START Data for analysis
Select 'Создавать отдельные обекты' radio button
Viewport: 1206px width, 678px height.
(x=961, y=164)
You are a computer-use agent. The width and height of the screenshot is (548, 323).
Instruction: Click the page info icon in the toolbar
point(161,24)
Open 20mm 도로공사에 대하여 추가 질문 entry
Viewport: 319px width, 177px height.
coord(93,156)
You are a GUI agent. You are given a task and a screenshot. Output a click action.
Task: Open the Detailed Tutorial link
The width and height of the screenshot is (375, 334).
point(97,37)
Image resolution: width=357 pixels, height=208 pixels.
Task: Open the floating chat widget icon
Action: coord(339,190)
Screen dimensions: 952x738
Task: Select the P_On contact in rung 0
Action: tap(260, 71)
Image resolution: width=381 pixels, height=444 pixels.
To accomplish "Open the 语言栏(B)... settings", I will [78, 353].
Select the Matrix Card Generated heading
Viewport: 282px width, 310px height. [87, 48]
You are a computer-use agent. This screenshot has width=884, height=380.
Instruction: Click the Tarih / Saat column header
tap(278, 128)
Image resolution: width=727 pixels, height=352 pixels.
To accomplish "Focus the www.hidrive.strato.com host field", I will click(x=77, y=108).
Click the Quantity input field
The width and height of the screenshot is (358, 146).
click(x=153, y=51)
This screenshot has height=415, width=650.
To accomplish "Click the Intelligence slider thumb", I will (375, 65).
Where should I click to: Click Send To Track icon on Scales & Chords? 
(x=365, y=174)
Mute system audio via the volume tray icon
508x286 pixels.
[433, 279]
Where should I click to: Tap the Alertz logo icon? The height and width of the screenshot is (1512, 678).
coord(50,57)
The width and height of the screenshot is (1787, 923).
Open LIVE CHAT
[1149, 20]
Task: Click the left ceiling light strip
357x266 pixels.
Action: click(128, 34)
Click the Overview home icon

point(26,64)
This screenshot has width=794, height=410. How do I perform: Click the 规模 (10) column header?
END Data for analysis
• [What the task requires] Count the lines in the records that contain the word "computer", and give only that number.

• [Response] 2